= McGurk: A Dog's Life =

1979 television pilot created by Charlie Hauck

A Dog's Life is a 1979 television pilot created by Charlie Hauck for NBC and the last television concept developed by Norman Lear to become a pilot. The show starred Barney Martin, Beej Johnson, Charles Martin Smith and Sherry Lynn. Only one half-hour pilot episode was made of this offbeat costume comedy. It was shown only once on NBC on June 15, 1979 at 8:00 PM EST. The show featured the actors portraying the roles of the family dogs and wearing dog costumes. Lear's intention was to do an All in the Family-style show by using the dog's point of view to discuss controversial social and racial biases.

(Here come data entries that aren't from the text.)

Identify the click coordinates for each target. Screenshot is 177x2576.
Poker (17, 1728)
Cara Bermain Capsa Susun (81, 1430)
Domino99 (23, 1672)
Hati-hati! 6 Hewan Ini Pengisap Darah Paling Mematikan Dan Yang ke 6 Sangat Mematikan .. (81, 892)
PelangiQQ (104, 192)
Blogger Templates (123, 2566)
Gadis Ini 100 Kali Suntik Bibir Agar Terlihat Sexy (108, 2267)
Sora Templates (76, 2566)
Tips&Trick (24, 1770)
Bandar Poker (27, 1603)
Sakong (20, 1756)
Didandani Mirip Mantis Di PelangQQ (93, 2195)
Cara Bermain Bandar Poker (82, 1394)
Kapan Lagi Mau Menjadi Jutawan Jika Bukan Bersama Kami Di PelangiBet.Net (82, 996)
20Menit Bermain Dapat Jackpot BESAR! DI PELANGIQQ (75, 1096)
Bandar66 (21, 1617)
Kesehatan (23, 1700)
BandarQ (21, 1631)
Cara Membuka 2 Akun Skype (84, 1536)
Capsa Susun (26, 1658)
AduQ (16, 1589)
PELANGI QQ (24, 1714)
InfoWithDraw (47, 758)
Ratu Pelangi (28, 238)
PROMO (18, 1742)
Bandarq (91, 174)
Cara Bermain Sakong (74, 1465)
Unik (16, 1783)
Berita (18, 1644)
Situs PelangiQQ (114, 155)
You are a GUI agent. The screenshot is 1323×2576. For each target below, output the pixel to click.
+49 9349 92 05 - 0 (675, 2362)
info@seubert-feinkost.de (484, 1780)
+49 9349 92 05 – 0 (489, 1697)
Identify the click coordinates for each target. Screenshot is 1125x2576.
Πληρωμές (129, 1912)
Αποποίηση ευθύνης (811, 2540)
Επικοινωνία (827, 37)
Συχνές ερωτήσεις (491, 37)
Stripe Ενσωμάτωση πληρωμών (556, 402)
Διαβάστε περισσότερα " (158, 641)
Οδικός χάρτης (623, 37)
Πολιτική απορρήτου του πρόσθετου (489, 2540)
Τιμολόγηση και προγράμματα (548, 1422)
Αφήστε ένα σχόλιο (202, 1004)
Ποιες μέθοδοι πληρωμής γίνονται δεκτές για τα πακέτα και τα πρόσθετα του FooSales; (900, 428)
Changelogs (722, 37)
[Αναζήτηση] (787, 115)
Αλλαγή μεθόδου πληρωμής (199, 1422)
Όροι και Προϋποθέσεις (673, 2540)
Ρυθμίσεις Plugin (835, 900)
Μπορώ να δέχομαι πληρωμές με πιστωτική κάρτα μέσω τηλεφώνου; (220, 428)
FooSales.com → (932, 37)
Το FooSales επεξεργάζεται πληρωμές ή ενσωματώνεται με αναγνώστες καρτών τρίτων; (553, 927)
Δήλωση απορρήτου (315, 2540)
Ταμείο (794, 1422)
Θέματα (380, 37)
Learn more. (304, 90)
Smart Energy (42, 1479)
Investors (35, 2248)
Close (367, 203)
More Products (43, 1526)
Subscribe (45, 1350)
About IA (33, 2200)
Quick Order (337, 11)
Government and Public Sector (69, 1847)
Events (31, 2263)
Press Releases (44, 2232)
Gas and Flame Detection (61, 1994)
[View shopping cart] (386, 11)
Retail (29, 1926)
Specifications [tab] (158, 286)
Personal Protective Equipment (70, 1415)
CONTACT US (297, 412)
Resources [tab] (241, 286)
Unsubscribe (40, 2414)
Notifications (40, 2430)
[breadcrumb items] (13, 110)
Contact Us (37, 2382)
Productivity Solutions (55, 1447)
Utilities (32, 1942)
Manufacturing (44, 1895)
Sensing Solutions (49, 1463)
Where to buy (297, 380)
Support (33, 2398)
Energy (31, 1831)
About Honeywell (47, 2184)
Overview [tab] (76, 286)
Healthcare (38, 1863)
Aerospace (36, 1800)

Peter J. Boyer of the Associated Press reviewed the pilot negatively, stating that "except for the dog suits, it's a formula sitcom with familiar subjects." In 2004, clips from the pilot were featured on an ABC special called The Best TV Shows That Never Were.

==Plot summary of pilot episode==
"Curtains for McGurk"

McGurk is the old family dog whose life becomes complicated when his owners adopt a young, eager-to-please pup named Tucker. Iris is McGurk's love interest, while Camille is Iris's young pup who takes an instant liking to Tucker.

==Cast==
- Barney Martin ... McGurk
- Beej Johnson... Iris
- Charles Martin Smith... Tucker
- Sherry Lynn ... Camille
- Michael Huddleston ... Turk
- Hamilton Camp ... Spike

==Production team==
- Norman Lear ... Executive producer
- Peter Bonerz ... Director
- Charles Hauck ... Producer
- Ken Stump ... Associate producer
- Charles Hauck ... Writer

==Title song==
The show's title song was "We're your dogs", and was sung and performed by the four principal cast members.